Thread: tablesample performance
I wanted to report an awesome performance boost using tablesample. In my stored function I was getting a random row using: select one into x from ones order by random() limit 1; When the table was smaller it worked fine, but the performance has slowly gotten worse. This morning I was getting around 8 transactions a second. I just replaced it with: select one into x from ones tablesample bernoulli(1) limit 1; And now I'm getting 376 transactions a second! Thank you dev's! Thank you PG 9.5! -Andy
On Tue, Oct 18, 2016 at 5:06 PM, Andy Colson <andy@squeakycode.net> wrote: > I wanted to report an awesome performance boost using tablesample. > In my stored function I was getting a random row using: > select one into x from ones order by random() limit 1; > When the table was smaller it worked fine, but the performance has slowly > gotten worse. This morning I was getting around 8 transactions a second.

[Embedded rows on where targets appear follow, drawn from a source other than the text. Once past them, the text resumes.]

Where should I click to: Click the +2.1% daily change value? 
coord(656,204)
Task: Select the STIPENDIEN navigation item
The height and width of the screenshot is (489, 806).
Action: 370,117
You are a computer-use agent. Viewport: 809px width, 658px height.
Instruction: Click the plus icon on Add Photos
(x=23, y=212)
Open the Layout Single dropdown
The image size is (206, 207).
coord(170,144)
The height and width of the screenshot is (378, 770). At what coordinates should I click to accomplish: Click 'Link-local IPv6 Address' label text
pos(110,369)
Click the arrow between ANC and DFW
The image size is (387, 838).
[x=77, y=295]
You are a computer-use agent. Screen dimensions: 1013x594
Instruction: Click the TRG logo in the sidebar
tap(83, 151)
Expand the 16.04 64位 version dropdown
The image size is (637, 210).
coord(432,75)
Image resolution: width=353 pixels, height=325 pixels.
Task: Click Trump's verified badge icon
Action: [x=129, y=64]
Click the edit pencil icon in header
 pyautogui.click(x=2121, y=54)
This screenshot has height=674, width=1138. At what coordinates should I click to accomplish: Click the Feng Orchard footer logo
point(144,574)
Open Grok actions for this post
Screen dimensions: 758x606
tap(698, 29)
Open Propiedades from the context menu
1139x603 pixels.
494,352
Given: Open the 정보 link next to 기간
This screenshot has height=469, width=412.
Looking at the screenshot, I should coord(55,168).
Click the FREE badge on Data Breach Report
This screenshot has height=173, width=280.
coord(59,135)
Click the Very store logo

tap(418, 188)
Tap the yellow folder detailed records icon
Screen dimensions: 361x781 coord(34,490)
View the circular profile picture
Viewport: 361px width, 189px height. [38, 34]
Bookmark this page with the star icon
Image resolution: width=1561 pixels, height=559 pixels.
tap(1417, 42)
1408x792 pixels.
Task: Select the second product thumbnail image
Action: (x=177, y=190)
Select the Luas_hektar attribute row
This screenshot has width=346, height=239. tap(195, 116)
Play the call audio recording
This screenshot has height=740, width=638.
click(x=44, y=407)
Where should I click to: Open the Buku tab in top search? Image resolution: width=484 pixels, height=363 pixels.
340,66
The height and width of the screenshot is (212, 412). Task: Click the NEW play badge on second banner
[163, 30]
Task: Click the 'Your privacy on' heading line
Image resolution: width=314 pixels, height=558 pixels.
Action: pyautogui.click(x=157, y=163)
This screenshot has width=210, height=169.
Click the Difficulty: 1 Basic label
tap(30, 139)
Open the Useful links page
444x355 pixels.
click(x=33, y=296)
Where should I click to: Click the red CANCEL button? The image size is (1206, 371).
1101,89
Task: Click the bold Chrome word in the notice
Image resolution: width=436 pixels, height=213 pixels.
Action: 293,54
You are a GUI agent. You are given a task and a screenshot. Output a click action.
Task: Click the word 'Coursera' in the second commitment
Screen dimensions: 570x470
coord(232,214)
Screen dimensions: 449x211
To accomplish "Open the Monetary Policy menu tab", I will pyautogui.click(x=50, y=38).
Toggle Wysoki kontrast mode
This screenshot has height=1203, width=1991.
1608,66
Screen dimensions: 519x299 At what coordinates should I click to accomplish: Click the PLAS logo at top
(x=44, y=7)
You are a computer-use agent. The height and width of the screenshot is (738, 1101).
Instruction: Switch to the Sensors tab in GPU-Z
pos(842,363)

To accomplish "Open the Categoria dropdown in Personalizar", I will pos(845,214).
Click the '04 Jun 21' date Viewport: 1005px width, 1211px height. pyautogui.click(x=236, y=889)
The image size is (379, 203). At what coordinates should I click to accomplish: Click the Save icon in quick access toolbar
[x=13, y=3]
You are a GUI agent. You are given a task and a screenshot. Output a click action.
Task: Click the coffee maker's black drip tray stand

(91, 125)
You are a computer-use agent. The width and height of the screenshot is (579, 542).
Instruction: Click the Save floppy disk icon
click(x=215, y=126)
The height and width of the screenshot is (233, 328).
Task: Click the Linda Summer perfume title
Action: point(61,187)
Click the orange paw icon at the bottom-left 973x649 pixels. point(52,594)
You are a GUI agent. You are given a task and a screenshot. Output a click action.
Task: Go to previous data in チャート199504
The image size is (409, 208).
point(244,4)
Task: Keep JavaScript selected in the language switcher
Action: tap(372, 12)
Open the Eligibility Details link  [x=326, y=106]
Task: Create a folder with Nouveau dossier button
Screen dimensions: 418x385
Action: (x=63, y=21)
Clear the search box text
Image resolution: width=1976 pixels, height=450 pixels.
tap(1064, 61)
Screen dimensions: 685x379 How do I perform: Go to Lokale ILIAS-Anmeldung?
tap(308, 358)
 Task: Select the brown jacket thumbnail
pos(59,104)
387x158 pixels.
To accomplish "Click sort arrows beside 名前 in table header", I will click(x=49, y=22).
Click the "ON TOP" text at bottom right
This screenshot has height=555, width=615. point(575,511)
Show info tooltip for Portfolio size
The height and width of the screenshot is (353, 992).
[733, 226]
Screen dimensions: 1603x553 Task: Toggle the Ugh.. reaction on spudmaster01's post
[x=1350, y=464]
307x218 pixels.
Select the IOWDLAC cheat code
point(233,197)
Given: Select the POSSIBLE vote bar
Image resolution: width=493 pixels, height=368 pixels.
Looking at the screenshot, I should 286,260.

Which is not a surprise, as it has to at least read all the rows and generate a random() for each one and keep track of the minimum. > I just replaced it with: > select one into x from ones tablesample bernoulli(1) limit 1; This should be faster, but to me it seems it does a different thing. This seems to select each row of the table with probability 1% and return the first selected, i.e., something similar to select one into x from ones where random()>0.01 limit 1. Which has the ( diminishing with table size ) risk of selecting zero rows and is going to select one of the first 100 or so rows with high probability, unless I'm missing something. I say this because docs state ir returns a 'randomly chosen', sample, not a 'randomly ORDERED' one, and the straightforward implementation of sampling returns rows in the primitive scan order. I supose it could be easily tested by selecting bernouilli(100), but have not server access now to verify it. With a big table it seems: select one into x from ones where random()>0.01 order by random() limit 1 or select one into x from ones tablesample bernoulli(1) order by random() limit 1; Is more similar to what you originally did ( and the run time should possibly be something in between ). I would recomend you to execute the function and verify it does what you want ( as you say it's fast, I would try selecting a several thousands and eyeballing the result, if it does what I fear the grouping should be obvious ). Maybe you do not mind it, in which case it's ok, but a one minute run should let you know wahat you are exactly doing. Francisco Olarte.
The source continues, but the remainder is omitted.